Toutefois, en dehors de l’endroit choisi par tel ou tel autre président, la cérémonie de prestation de serment a connu de grands moments où des magistrats se sont aussi illustrés. Le premier à s’illustrer dans ce domaine est sans aucun doute Kéba Mbaye, en 1981. Recevant le serment du Président Abdou Diouf qui venait juste de remplacer Senghor, Kéba Mbaye lui lance : «Les Sénégalais sont fatigués.» Une phrase qui restera gravée dans la mémoire collective des citoyens. Le magistrat ajoutait : «C’est le devoir de tous les Sénégalais de faire preuve de maturité, de garder notre pays de l’aventure et d’assurer son développement harmonieux. Cela ne peut être l’affaire d’un homme ou même l’affaire d’un seul parti.»

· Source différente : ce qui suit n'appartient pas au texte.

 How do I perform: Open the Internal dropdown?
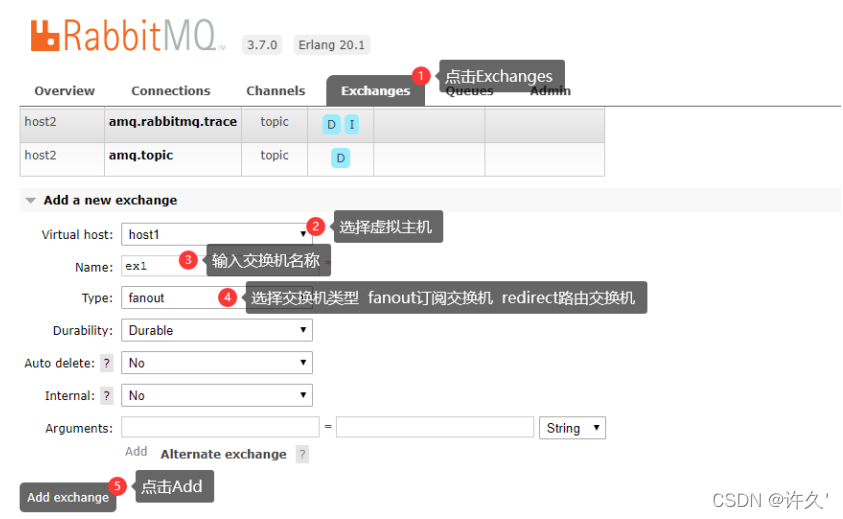pyautogui.click(x=216, y=396)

En 2000 et dans un contexte différent, Youssoupha Ndiaye, président du Conseil constitutionnel, reçoit le serment de Wade au stade Léopold Sédar Senghor de Dakar. Prenant la parole devant le tout nouveau président, le juge constitutionnel lui dit : «Les Sénégalais veulent cesser d’être de courageux affamés d’espoir. Ils souhaitent vivre dans la cohésion, la solidarité et la fraternité, dans le respect des valeurs de progrès.»
Cependant, c’est le magistrat Cheikh Tidiane Diakhaté qui s’est le plus illustré d’une manière, selon certains, négative pendant ces moments de grande solennité. C’est ce qui avait, d’ailleurs, poussé l’ancien ministre Cheikh Tidiane Gadio à lui reprocher un manque d’élégance républicaine. Le 3 avril 2012 face à Macky Sall qui venait de prêter serment, le président du Conseil constitutionnel commence par dire : «Les progrès réalisés à plusieurs niveaux ne semblent pas avoir répondu à l’attente des Sénégalais. Il y a tant de frustration, tant de souffrance, et parfois aussi tant de désespoir dans nos sociétés que l’urgence s’est pratiquement installée partout.»

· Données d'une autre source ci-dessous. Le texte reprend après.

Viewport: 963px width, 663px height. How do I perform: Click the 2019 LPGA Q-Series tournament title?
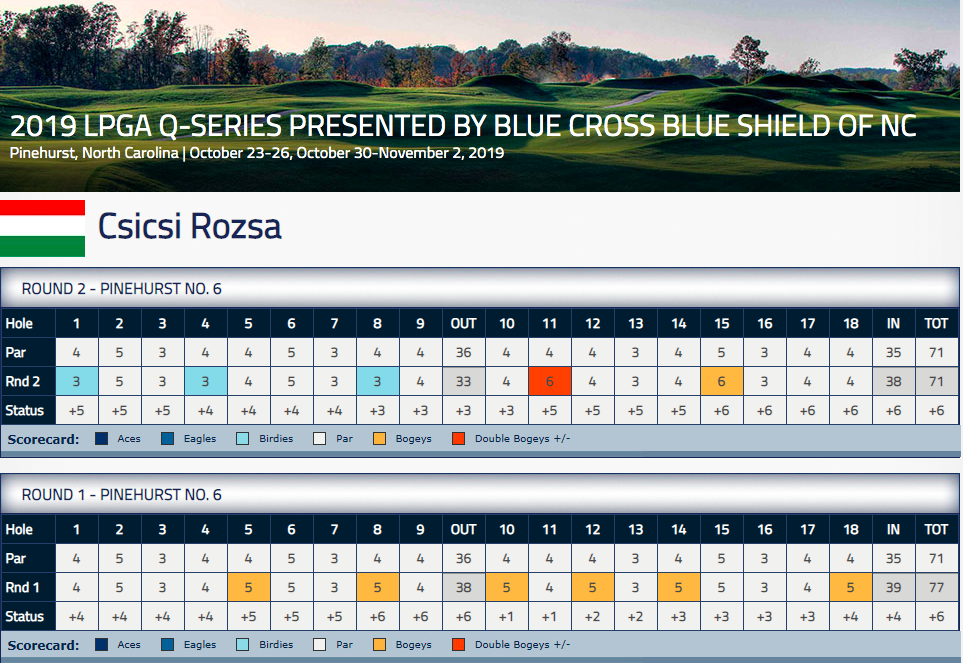463,126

Mais Cheikh Tidiane Diakhaté ne s’arrête pas en si bon chemin. Il tient à solder ses comptes après les attaques que lui et ses collègues ont subies après la validation de la candidature de Wade dont la contestation avait installé le Sénégal dans la violence politique avec plus d’une dizaine de morts. «Le Conseil constitutionnel, seul organe habilité à dire le droit, estime avoir joué sa partition avec responsabilité, sérénité et impartialité, malgré les contrevérités, agressions, insultes, menaces et invectives. Il a, dans sa plénitude, accompli son devoir avec comme bréviaire l’exhortation de l’écrivain Jérôme Carlos : 'Demain, sous le tir groupé de francs-tireurs embusqués, décochant, depuis leur sombre repaire, des flèches assassines contre votre personne. C’est l’ambigu destin de ceux qui s’élèvent au-dessus du lot commun. C’est dire que, où que vous vous tournez, vous n’avez ni faveur ici, ni grâce là. Soyez et restez d’abord votre propre ami. C'est-à-dire celui qui sait s’écouter lui-même pour n’entendre que la voix de sa conscience'», lance le magistrat devant le nouveau président qui faisait, lui-même, parti des «francs-tireurs» de 2011-2012.
Nul doute que le discours de ce mardi du juge Pape Oumar Sakho ne sera pas de la même tonalité. A moins qu’il veuille, lui aussi, inscrire son nom dans les annales des petites histoires de la cérémonie de prestation de serment au Sénégal.